The term is associated with drugs in a homosexual disco in Miami in an article on the Me Generation: "All these pretty guys in strap T-shirts, all gonzoed out on nitro poppers" (Atlanta Journal and Constitution, 30 Dec. 1979, p. F-2/2). It is hard to be sure what the associations of the term are in the following citation, although drug-use may play a part: "... . 'Gonzo Sta-tion,' the irreverent nickname weary U.S. sailors have given the Indian Ocean" (Newsweek, 16 June 1980, p. 38/2). It is clear that gonzo first came to general notice in the writing of Hunter S. Thompson, but its earlier history is obscure. Where did Thompson get the word? I have heard that Oscar Zeta Acosta claimed prior use of it. Acogta was another contributor to Rolling Stone and the author of The Autobiography of a Brown Buffalo (San Francisco: Straight Books, 1971), which details the flamboyant 1960s life of a rural Chicano who became a California lawyer and disappeared mysteriously in Mexico in the 1970s.

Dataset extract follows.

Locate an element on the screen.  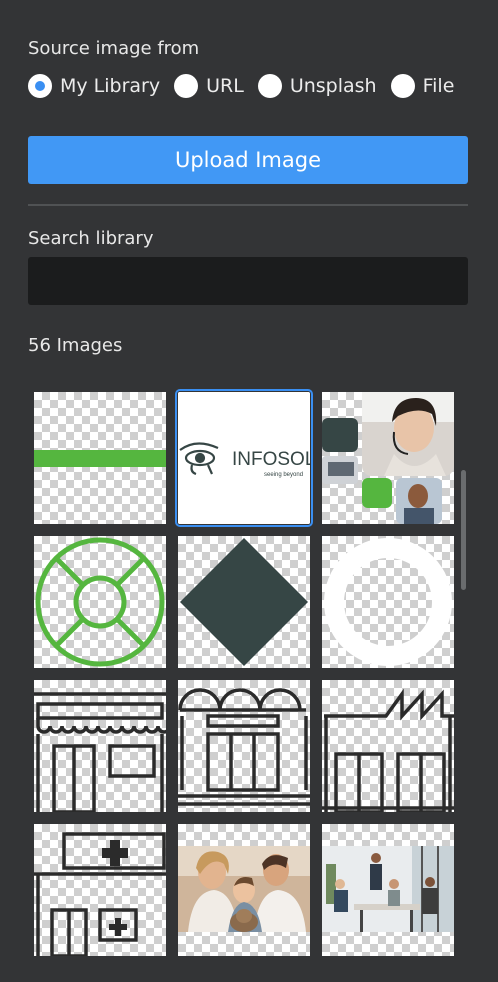
library-scrollbar is located at coordinates (464, 530).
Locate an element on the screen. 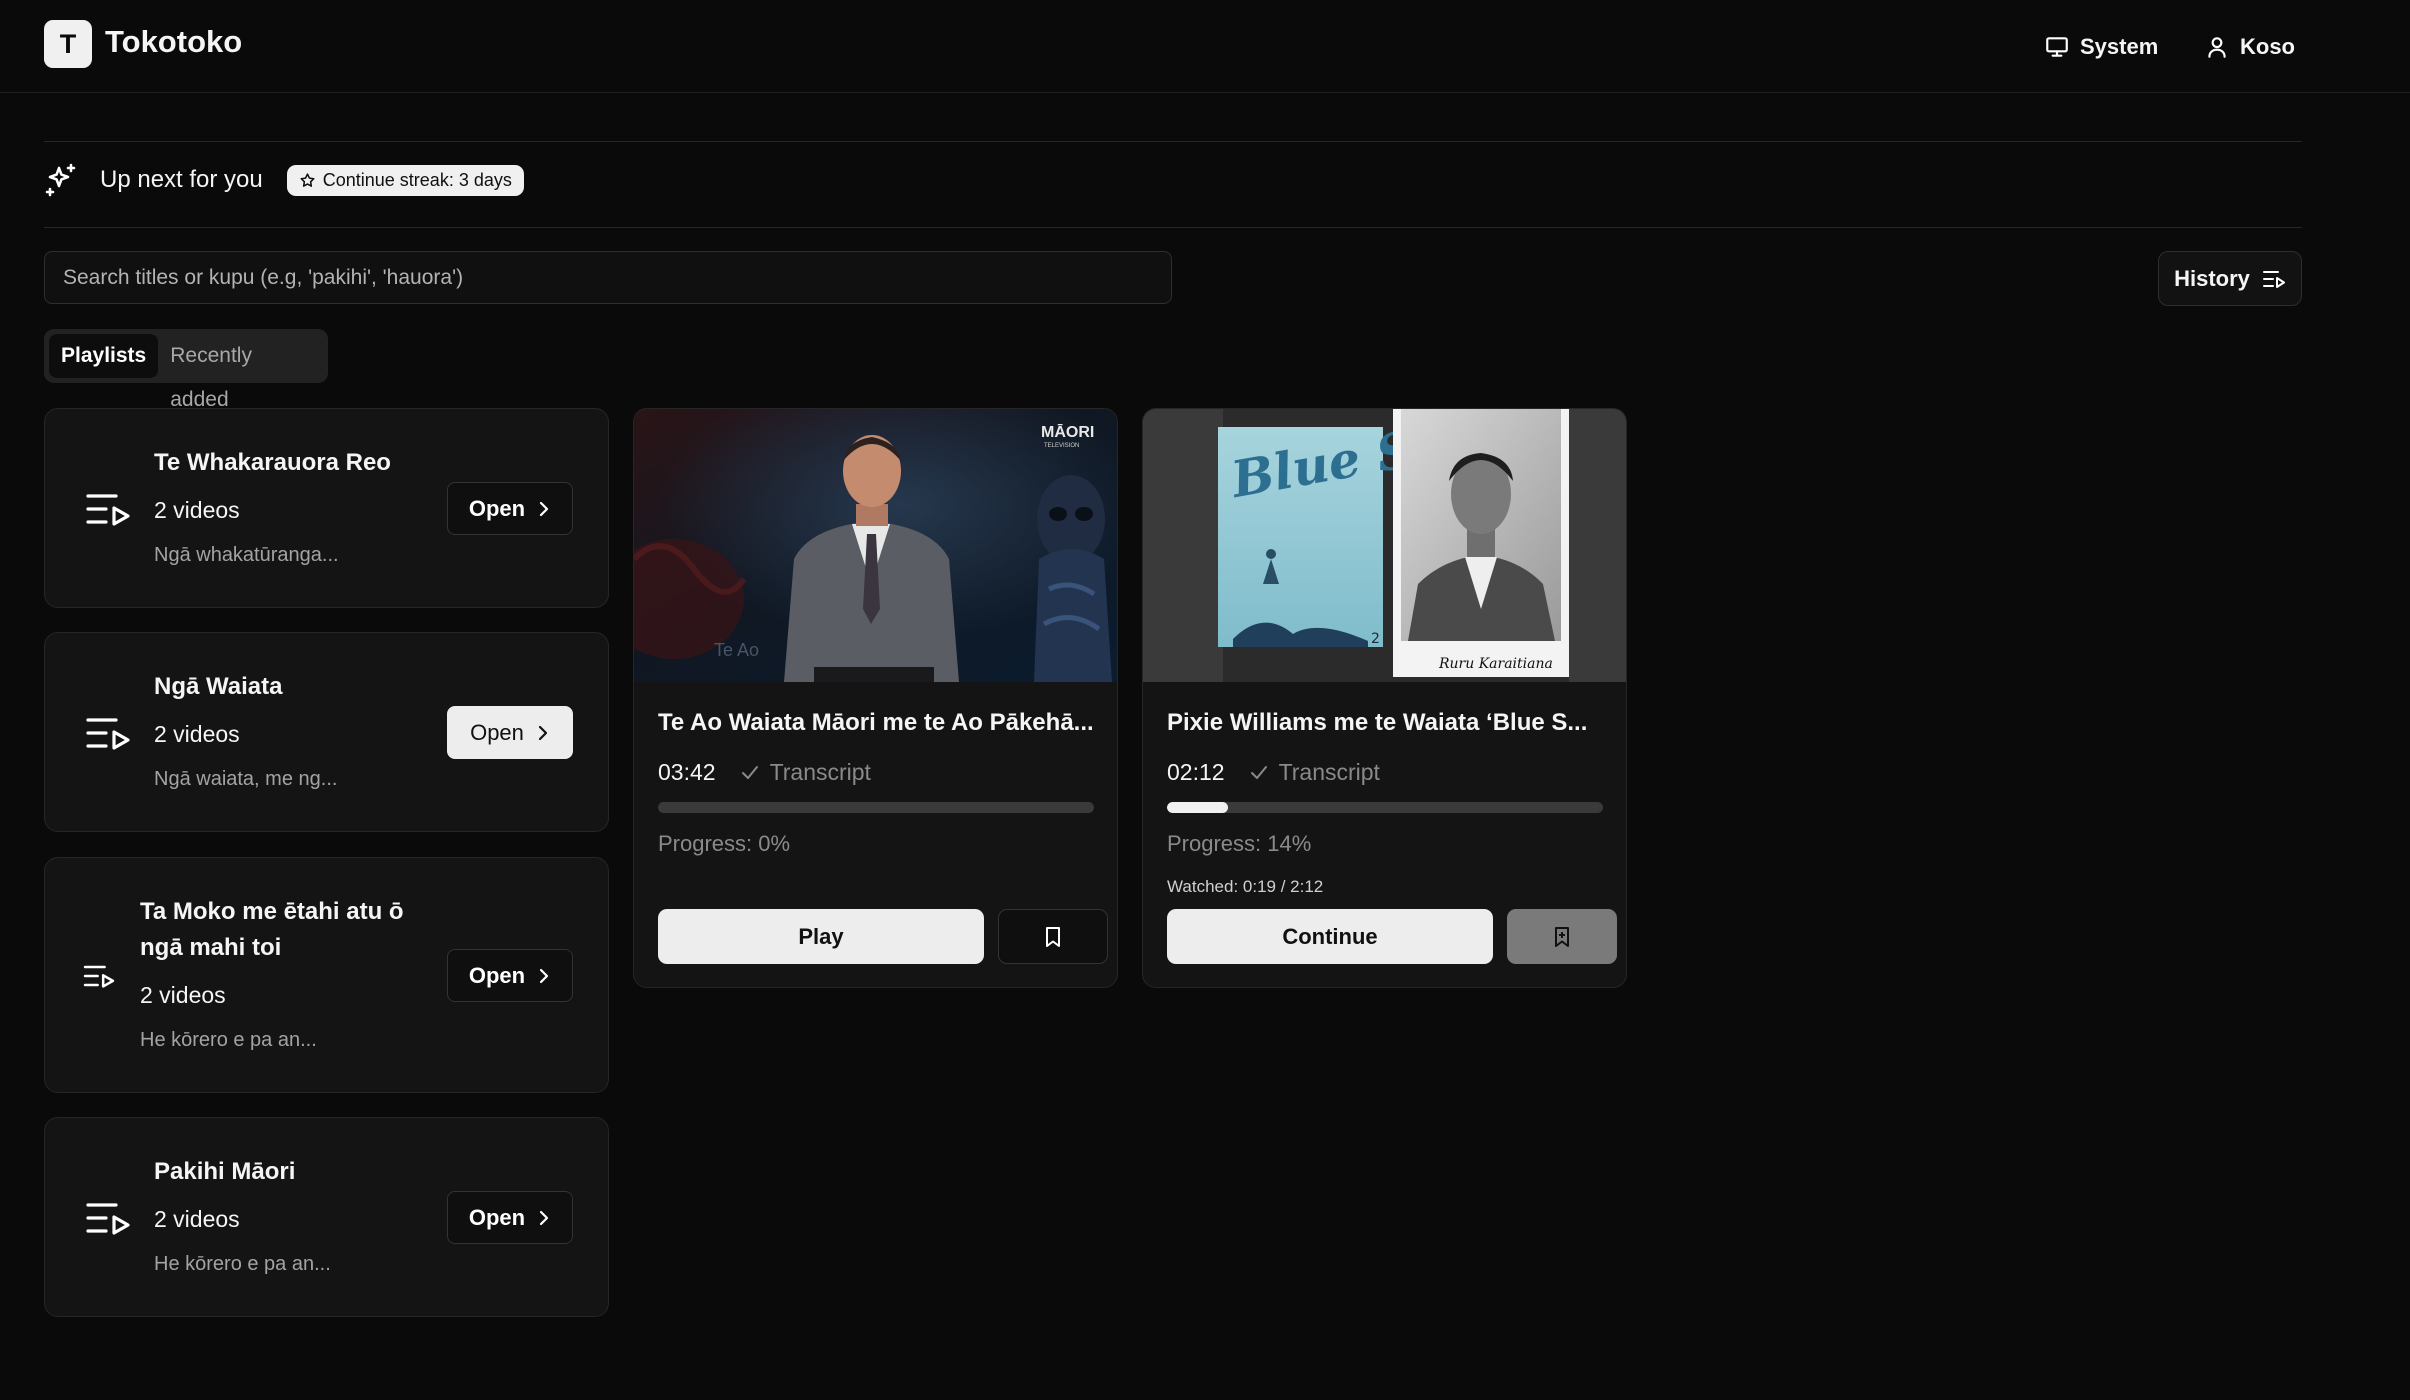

Thompson and Acosta knew each other as early as 1967, but I have found no evidence of Acosta's use of the word. Gonzo looks Spanish. Can it be an Americanization of ganso 'gander; lazy, slovenly person, dunce'? Although its origin before its use by Hunter Thompson is unknown, the proliferation in the use of gonzo makes it a form worth watching.

PETER TAMONY San Francisco

1 comment:

Anonymous said...

The Lost Gonzo Band played under different names until they came up with that name and it stuck. It was inspired by Jerry Jeff Walker's friendship with Hunter S. Thompson and his use of the term 'gonzo'.